ReviewStory of Sea Shepherd’s epic high-seas hunt for poachers revealed in new book
One of Catching Thunder’s strongest points is that the authors – investigative journalists who accompanied the chasing vessel – track down players on each side, piecing together their testimonies on the 110-day chase
Catching Thunder: The Story of the World’s Longest Sea Chase
by Eskil Engdal and Kjetil Sæter
Zed Books
The longest sea chase in recent history started in late December 2014. It would last for 110 days and 16,000km. Few on board the two vessels involved could have expected the ordeal ahead of them, or the way the chase would end.

This is the story told in Catching Thunder, by Eskil Engdal and Kjetil Sæter, two Norwegian investigative journalists who accompanied the chasing vessel, the Sea Shepherd Conservation Society ship Bob Barker. Engdal and Sæter have dedicated considerable time and resources to exploring the murky world of illegal fishing, particularly operations in Antarctic waters, which offer some of the most lucrative fish poaching in the world.
The area, an icy sea far outside the reaches of most countries and their navies, is an inhospitable region frequented only by research vessels and intrepid fishing boats. It is also home to the Patagonian toothfish, which some say is the best-tasting fish in the world.
Described in the book as a “petulant and repulsive giant that can grow to a weight of 120 kilograms and live more than 50 years”, the Patagonian toothfish (also known as the Chilean sea bass) is a “deep sea delicacy that can be just as profitable as narcotics or human trafficking”. In the wild west waters around the Antarctic, this makes it a tempting proposition.
In 2014, the Thunder, a notorious poaching vessel, was part of a group of ships known as the “Bandit 6”, which illegally fished Antarctic waters for years, earning their secretive owners tens of millions of dollars in the process. The Bob Barker, meanwhile, with its crew of 31, is part of Sea Shepherd, a more militant environmental group that grew out of Greenpeace – its flag bears the skull of a pirate flag, but with the crossbones replaced by a shepherd’s crook and a trident.
Sea Shepherd had previously been a thorn in the side of Japanese whalers.

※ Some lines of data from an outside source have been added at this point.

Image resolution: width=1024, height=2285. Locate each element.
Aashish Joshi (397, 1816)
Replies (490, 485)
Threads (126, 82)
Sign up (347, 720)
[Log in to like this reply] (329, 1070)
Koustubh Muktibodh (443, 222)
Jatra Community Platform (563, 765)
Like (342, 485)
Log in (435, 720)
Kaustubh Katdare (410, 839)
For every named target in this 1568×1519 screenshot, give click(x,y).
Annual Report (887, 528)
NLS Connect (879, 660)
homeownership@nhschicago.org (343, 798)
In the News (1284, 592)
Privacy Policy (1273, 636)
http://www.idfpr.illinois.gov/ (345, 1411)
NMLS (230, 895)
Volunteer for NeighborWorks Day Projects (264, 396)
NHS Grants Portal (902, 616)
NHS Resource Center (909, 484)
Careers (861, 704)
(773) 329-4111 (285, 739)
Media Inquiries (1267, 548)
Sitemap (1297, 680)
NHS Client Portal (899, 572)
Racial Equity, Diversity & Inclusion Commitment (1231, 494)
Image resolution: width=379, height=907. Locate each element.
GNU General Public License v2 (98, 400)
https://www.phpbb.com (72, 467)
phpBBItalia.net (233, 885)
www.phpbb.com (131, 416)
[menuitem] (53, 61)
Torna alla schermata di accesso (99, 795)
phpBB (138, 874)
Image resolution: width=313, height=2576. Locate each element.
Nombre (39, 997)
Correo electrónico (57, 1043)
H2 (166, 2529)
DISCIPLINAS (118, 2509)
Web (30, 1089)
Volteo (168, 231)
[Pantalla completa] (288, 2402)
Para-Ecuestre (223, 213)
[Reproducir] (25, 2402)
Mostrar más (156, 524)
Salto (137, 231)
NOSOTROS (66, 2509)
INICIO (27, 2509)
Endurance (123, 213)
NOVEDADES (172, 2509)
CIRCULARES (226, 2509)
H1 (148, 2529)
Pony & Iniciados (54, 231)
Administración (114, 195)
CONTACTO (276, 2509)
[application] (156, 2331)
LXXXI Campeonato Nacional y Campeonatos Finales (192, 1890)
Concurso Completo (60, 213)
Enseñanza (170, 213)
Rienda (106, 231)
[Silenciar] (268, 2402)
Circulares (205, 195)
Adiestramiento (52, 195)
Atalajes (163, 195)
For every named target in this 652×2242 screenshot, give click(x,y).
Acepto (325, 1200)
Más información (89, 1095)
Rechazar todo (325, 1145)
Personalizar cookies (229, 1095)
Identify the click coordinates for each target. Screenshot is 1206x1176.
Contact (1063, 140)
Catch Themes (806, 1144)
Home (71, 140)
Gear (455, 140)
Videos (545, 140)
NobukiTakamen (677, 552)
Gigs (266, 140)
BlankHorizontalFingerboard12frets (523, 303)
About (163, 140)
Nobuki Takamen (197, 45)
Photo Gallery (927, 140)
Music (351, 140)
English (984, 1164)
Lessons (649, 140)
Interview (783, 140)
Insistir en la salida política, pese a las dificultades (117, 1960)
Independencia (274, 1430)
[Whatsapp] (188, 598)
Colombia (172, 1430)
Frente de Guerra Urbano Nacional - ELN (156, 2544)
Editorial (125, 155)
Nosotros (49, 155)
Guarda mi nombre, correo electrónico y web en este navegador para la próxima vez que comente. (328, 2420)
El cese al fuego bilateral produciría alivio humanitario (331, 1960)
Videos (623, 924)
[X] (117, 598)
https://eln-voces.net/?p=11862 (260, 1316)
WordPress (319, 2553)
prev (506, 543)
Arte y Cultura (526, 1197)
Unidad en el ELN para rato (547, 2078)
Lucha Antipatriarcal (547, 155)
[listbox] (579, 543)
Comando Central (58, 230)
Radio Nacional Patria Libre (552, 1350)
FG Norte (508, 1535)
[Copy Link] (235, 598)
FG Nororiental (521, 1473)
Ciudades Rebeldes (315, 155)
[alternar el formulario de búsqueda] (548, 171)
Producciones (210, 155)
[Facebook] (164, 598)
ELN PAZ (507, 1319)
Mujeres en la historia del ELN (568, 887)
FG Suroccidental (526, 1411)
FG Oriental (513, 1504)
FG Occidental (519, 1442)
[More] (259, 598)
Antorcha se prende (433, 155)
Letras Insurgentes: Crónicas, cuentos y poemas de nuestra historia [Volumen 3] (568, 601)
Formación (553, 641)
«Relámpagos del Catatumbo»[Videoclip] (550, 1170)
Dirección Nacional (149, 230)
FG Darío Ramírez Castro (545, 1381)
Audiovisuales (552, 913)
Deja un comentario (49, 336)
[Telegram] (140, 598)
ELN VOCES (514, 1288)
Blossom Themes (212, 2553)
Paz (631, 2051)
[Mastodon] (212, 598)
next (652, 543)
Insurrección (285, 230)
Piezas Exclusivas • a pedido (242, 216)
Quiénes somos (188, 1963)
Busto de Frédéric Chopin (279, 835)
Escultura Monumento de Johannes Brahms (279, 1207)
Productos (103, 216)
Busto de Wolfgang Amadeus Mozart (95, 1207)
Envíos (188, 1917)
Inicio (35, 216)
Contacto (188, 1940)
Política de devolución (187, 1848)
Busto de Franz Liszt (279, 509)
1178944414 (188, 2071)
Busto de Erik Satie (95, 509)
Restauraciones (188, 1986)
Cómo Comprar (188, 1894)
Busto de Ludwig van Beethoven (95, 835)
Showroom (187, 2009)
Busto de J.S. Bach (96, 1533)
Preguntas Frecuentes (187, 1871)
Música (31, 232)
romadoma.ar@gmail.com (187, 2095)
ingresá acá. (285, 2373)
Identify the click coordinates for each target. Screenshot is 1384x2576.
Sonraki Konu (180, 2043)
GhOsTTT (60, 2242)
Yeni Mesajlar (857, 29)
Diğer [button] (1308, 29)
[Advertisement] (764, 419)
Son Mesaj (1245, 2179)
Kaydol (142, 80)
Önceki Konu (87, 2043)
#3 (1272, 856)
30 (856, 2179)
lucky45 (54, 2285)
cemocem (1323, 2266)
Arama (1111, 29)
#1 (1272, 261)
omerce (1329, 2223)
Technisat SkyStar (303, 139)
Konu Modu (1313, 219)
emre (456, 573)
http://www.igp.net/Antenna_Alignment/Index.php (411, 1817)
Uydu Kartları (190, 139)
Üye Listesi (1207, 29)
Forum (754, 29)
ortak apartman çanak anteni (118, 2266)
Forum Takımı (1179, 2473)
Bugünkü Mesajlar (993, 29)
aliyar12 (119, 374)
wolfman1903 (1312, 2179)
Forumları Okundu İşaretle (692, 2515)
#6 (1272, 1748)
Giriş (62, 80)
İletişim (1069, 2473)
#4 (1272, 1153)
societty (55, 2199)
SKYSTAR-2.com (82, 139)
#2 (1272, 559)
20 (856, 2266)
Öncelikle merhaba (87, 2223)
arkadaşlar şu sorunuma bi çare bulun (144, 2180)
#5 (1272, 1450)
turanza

However, with whaling in decline, the group decided to home in on a new target: the Bandit 6.
These vessels included the Thunder, the Viking, the Kunlun, the Yongding, the Songhua and the Perlon – although each went by many names. They had been plundering the stock of Patagonian toothfish for years, gliding in and out of ports, mostly in Asia, to discharge their illegal cargos. While their officers were predominantly Spanish and South American, the deck crews were hired from Asian countries such as Indonesia.

This was what the Bob Barker and its 30-year-old Swedish-American captain, Peter Hammarstedt, were up against when they decided to take on the Thunder.
Sailing into frigid waters in search of their target, they watch the radar for telltale signs of slow-moving dots out of sync with the shifting icebergs. Within two days they have located the Thunder and, after an initial game of chicken through the pack ice, the boats settle in for a long chase, each wary of the other but unwilling to resort to extreme measures.

Catching Thunder is about more than just the pursuit of one ship, however. Its main focus is the years-long efforts to track these vessels and their mysterious owners on both sea and land. Beyond attempts to bring the ships’ owners to justice, the book explores the challenges involved in trying to police international waters far from populated areas.

These countries sell ship registration with few questions asked, offering legitimacy to owners who want to operate outside the law but scant ways to trace them. When an official at the Nigerian coastguard starts digging into the Thunder partway through the chase, he finds a confusing situation. The vessel has been registered in Nigeria four years earlier by a shipping agent using the address of a bankrupt amusement park in Lagos. The amusement park, once popular, is now inhabited by petty criminals and vagrants, with one corner used as a makeshift cemetery.

Following the money trail proves harder still, with the profits hidden in tax shelters and only a handful on board aware of the identities of their real bosses. Despite the lengths to which the owners go to hide their involvement, the trail eventually leads to Europe, to a region with a history of smuggling and involvement in the cocaine trade.
The authors take readers on a journey as they seek to come face-to-face with those profiting from poaching, and realise the challenges involved in bringing them to justice. One of the book’s strengths is that Engdal and Sæter track down players on both sides, telling the story from all angles. We get the experiences of the environmentalists, the officers on the fishing vessels, the Indonesian crews, and even of those involved in the operations on land.
When the Thunder begins to run out of fuel off the coast of the tiny island state of São Tomé and Principe, off the western coast of Africa, tension builds again with the fear of violence and the need to gather evidence before it vanishes.